What if your compiler could be fooled by some other developers into spending thousands of dollars, and still not produce the desired machine code in the end?
But yes, it's not obvious (or perhaps even likely) that it just happens that current high-level languages are the "correct" optimal level of abstraction at which you can ignore the sausage-making details at the lower levels. Ultimately, of course, it depends on the use case. Something like Python is so far removed from machine instructions that knowing assembly hardly gives the programmer any additional value.
(Also, obligatory reminder that assembly and even numeric machine code are also abstractions, an "API" provided by the CPU. Instructions get split or fused into micro-ops, named registers are a backwards-compatible abstraction over a much larger register file, instructions get reordered and executed in parallel depending on their data dependencies, a large fraction of the total transistor budget is spent on multi-level caches and cache logic to maintain the illusion of fast access to a single, uniform memory space...)
Understanding assembly/machine code is optional but helpful. The programming language semantics are enough to reason about what the program is doing. Other tools also help, but are optional for learning how to program.
Using an AI, there is no semantic model that can be used to reason through. You're left without any mental model of the proglblem at all.
When you have no mental model of the machine running your code or what the physical implications of code mean, you fundamentally lack the ability to reason or care about performance. "Works on my machine" is the original vibecoding.
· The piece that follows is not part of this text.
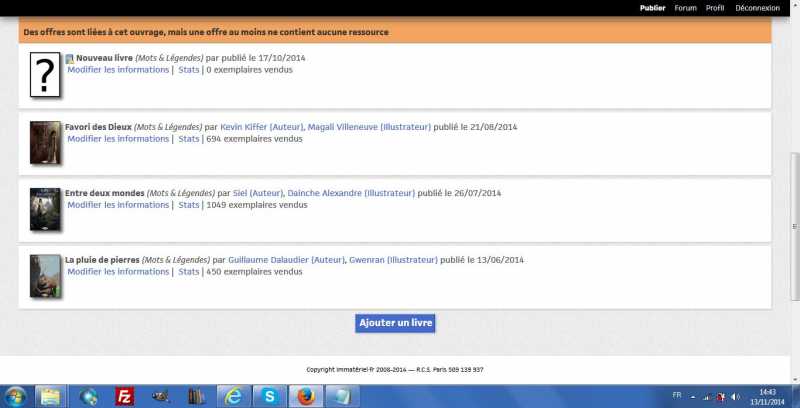Open author link Kevin Kiffer
The height and width of the screenshot is (408, 800).
click(x=247, y=127)
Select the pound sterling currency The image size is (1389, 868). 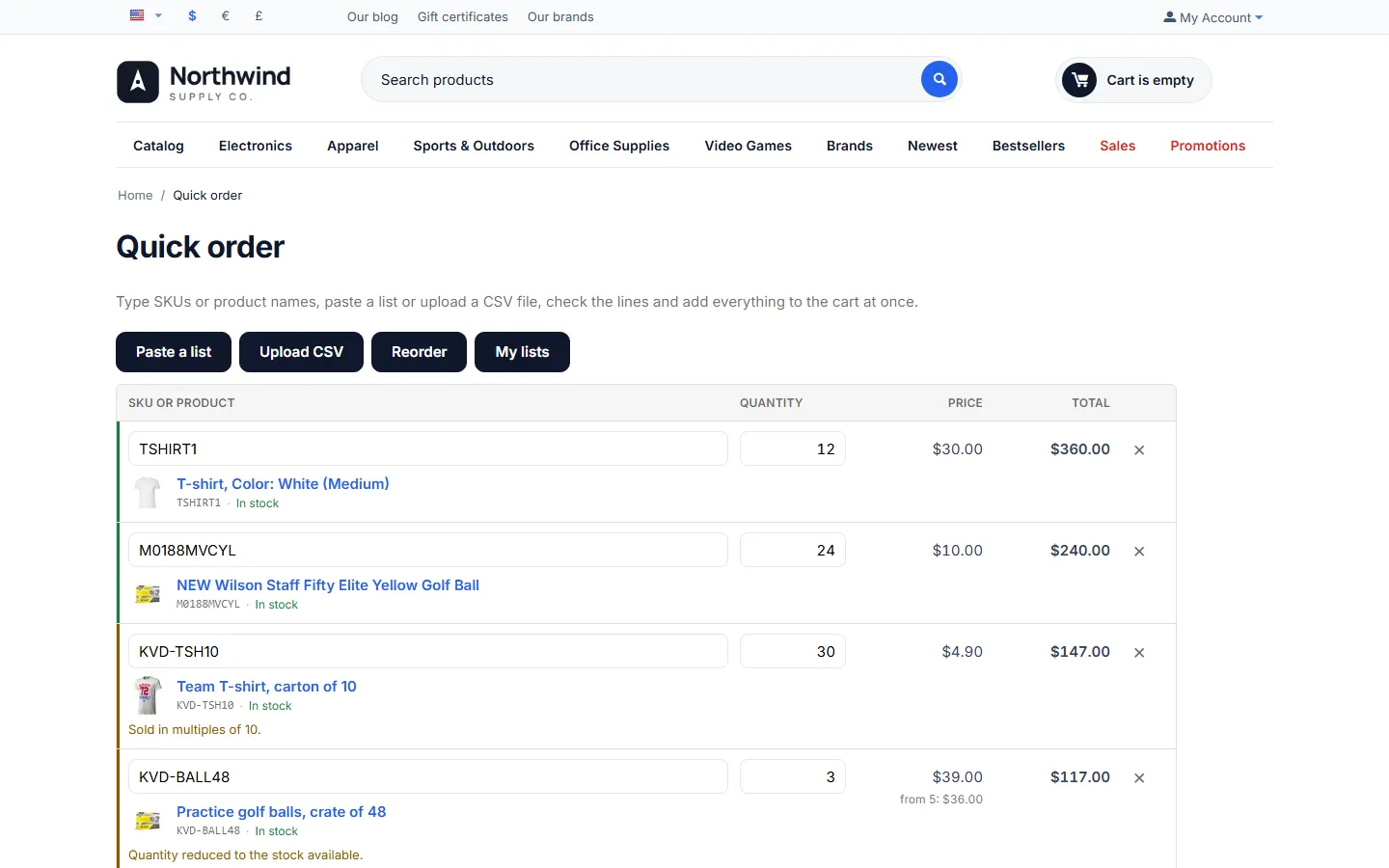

Also, I would argue that a good enough understanding of computer architecture and a mental model of a process' memory layout gets you there, without knowing how to write assembly. That's still a mental model.
You also don't have a mental model if you need to ask the LLM about it. This is stuff you should be internalizing.
You’re also just confidently wrong about the model reading the code. It quotes file paths and line numbers and I open and read those files at those line numbers. For me, hallucinations are much more frequent when it references the docs rather than code because docs are more subjective than code.
This is a normal thing I’ve been doing since at least December.
I have to ask — do you actually use LLM coding tools? Your knowledge on this topic seems really out-of-date.
People often claim learning is actually supercharged with LLMs but to me it's the opposite. I didn't learn anything within the past year.
It's always held true: You'll never get the most out of advanced tools unless you can 'do it by hand' so to speak
The argument for having autonomous LLMs/Agents often ends up as "none of us need to know about assembly, why do i need to know about the code?".
I cringe every time I see this argument.
Yes, a 3d printer and not even a CNC. That difference nicely illustrates the difference of what AI brings to the table for any domain of competence.
Great on you, that's indeed how LLMs should be used, proper. But if anything, the article demonstrates someone is trying to outsource thinking to an AI agent.
If it's intended to be actively maintained, then you probably should understand how things work, unless you want to wipe everything and start from scratch when the LLM creates such a mess that it can't be sorted out.
(Don't worry, I know I'm rowing against the tide with this comment. The AI people have decided to destroy the commons for a few more millions on top of the billions they have already been given. It's a shame.)
I have not hand written a single line of code in months on my side projects.
Obviously I am also interested in discussing the latest model. Your claim that I promote anything or otherwise don't engage here in good faith is both misplaced and against the site rules.
This went on for many rounds, during which I tried to steer it toward what I thought was the source of the bug, while the model mostly kept adding instrumentation and logs.
In the end the cause was not what I suspected, but reasonably close to it via another mechanism.
Agents can't look at a large system holistically, guidelines on .md files only go so far.
That's hardly insane. Not everyone is interested in learning something they want done.
If you do the thing yourself, you know your knowledge limits, you know where the thing lacks. With LLMs, you don't. Maybe it works, maybe it doesn't. You have no idea.
In structural engineering, there probably is no risk tolerance.
In the OP's network or port scan? Perhaps you can get away with verifying a few of the results to get an idea about whether it worked as expected.
I use AI mostly on mobile app side projects, and there QA testing on phone and tablet tells me whether a feature works or not.